Rust is one of the hardest survival shooters to land consistent shots in. Recoil is brutal, projectile travel time matters, and target priority changes every second in a multi-player engagement. A well-configured aimbot levels every one of those obstacles — but a badly configured aimbot is the fastest way to a permanent ban.
This guide walks through everything you need to know about running an aimbot in Rust in 2026, with real numbers and concrete settings we use day-to-day on TATE RUST.
How Rust Aimbots Actually Work
Modern Rust aimbots read the position of nearby player entities directly from the game's memory, calculate the angle from your camera to the target's bone of choice, factor in projectile drop and travel time for the weapon you're holding, and adjust your view by that delta. The good ones do all of this with smoothing applied so the movement looks like a fast human flick instead of a teleport.
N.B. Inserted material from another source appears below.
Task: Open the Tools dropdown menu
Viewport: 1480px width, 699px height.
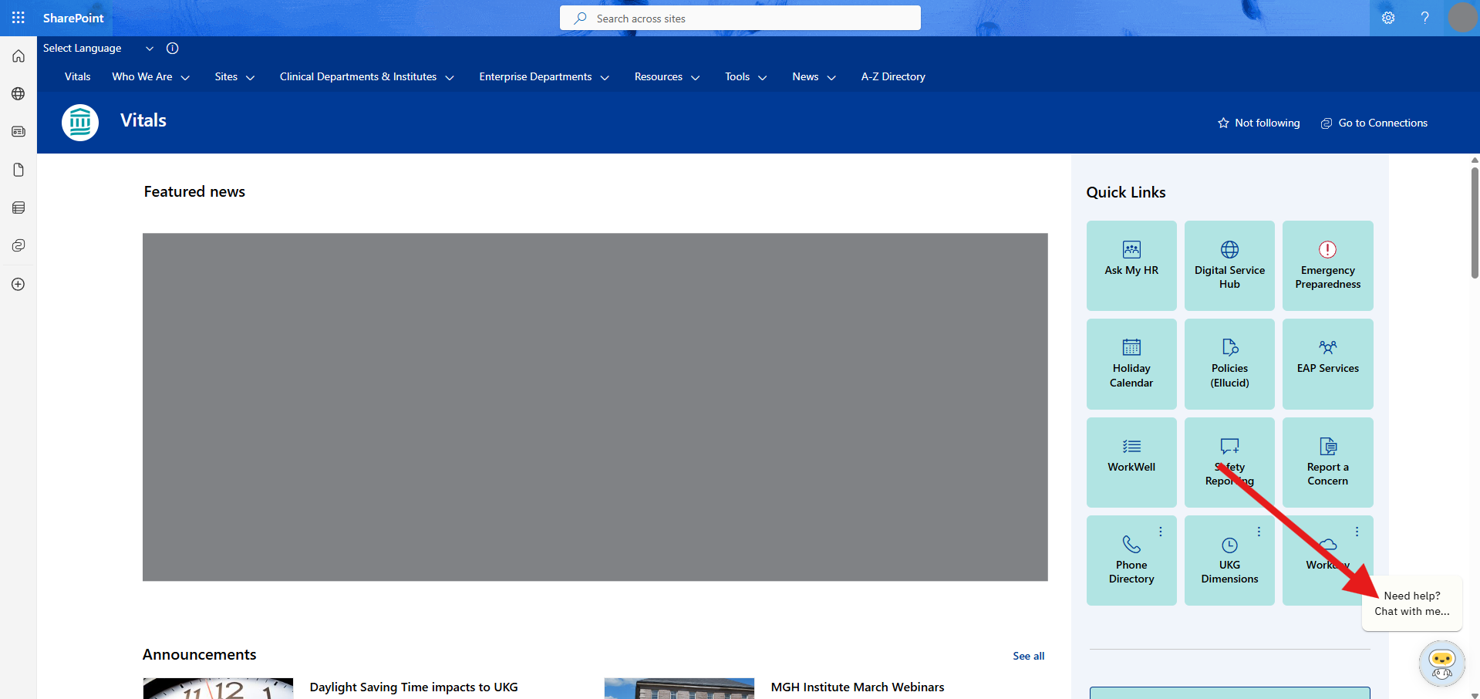Action: click(x=745, y=76)
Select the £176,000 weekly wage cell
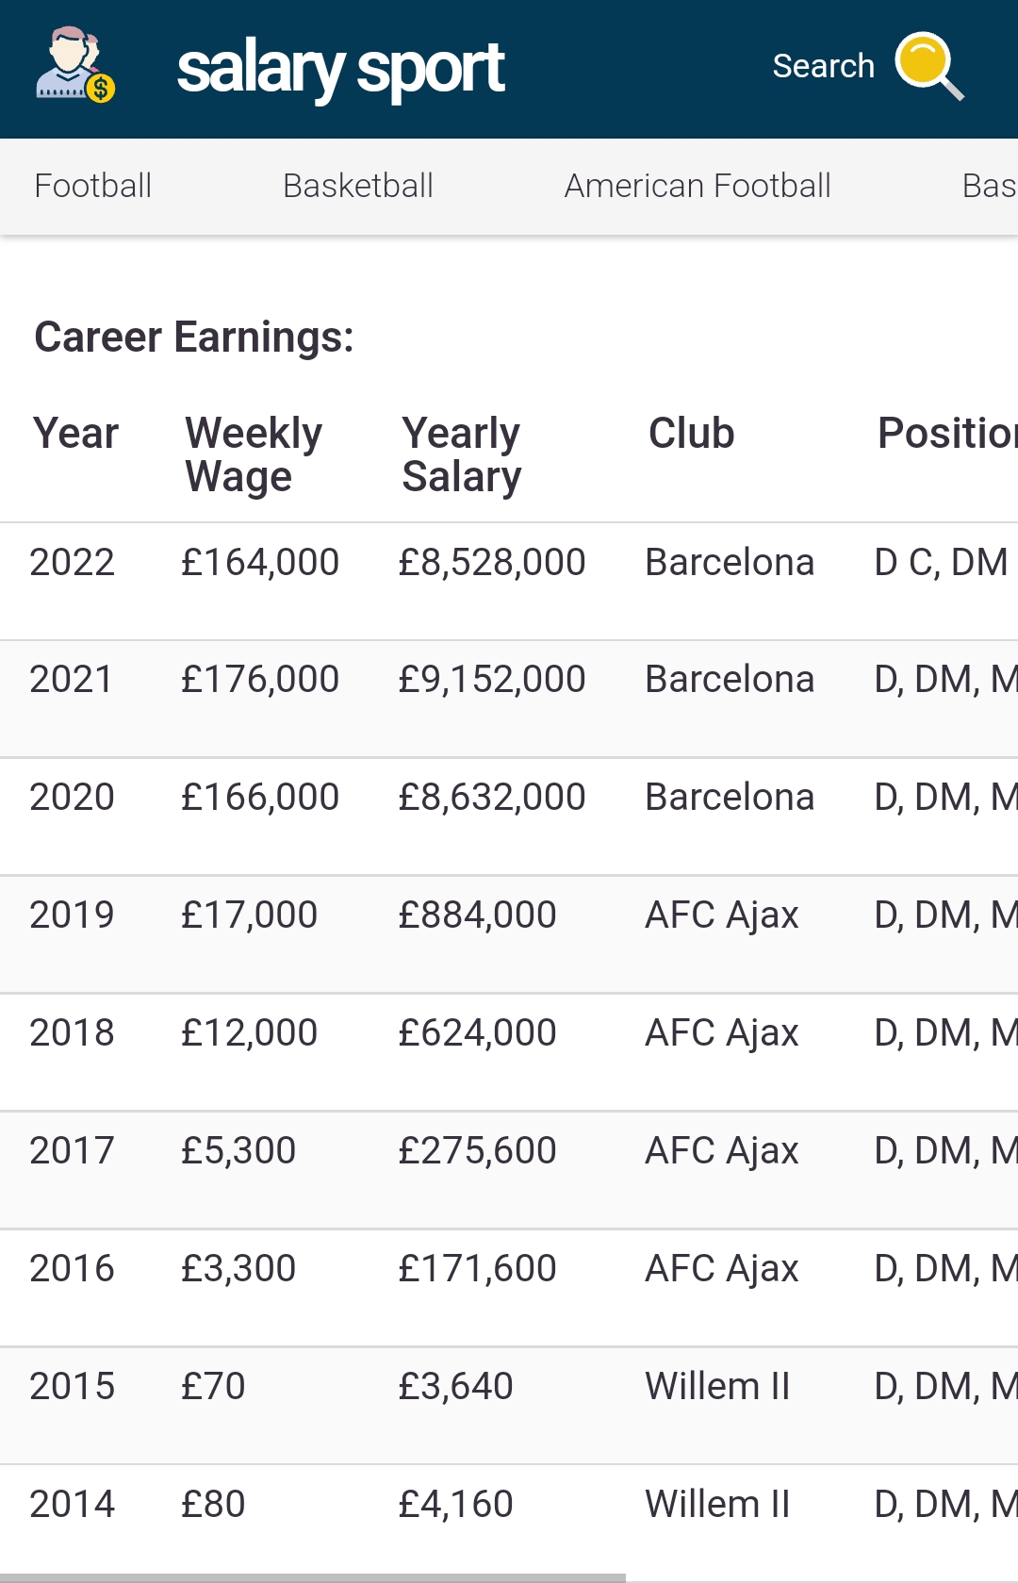Viewport: 1018px width, 1583px height. (259, 680)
There are two broad categories: visible aimbots (the crosshair moves) and silent aim (the bullet is redirected after firing while the crosshair stays still). Silent aim is more powerful but also more obvious in killcam — Rust's killcam shows projectile trajectory, and a bullet that curves into a head 30° off your crosshair is a guaranteed report. Stick with visible aimbots in Rust.
The Settings That Matter
Smoothing
Smoothing controls how fast your view snaps to the target. Lower = snappier, more obvious. Higher = slower, more human. The sweet spot for Rust is between 0.6 and 0.9. Below 0.5 looks like a bot in killcam. Above 1.0 is too slow to win close-range fights.
FOV
FOV is how wide a cone the aimbot will pull from. A 360° FOV will yank you onto enemies behind you (instant ban). The sweet spot is 3°–6°. That's wide enough to assist with flicks during a peek but narrow enough that you have to actually be looking at the target.
Bone Targeting
Head is the highest damage but the most obvious. Chest is consistent and looks legit. The best legit setup is chest by default with auto-headshot at <15 meters — this matches the behavior of a high-skill player who only goes for the head when they're sure they'll hit it.
Prediction
Rust projectiles have travel time. Without prediction your aimbot will land shots on stationary targets only. Turn prediction on for bolts, L96s, and any rifle shooting beyond 30 meters. Modern aimbots like TATE RUST handle prediction automatically per-weapon.
Recommended Presets
| Playstyle | Smoothing | FOV | Bone | Prediction |
|---|---|---|---|---|
| Pure legit | 0.85 | 3° | Chest | On |
| Competitive | 0.7 | 5° | Chest + auto-head <15m | On |
| Raiding | 0.6 | 6° | Head | On |
| Rage / wipe-end | 0.4 | 10° | Head | On |
Avoiding Player Reports
EAC won't catch a properly written kernel cheat. Other players will. Here's how to not get reported into a manual review:
- Don't pre-fire through walls. Even with ESP, wait until line of sight is established before shooting.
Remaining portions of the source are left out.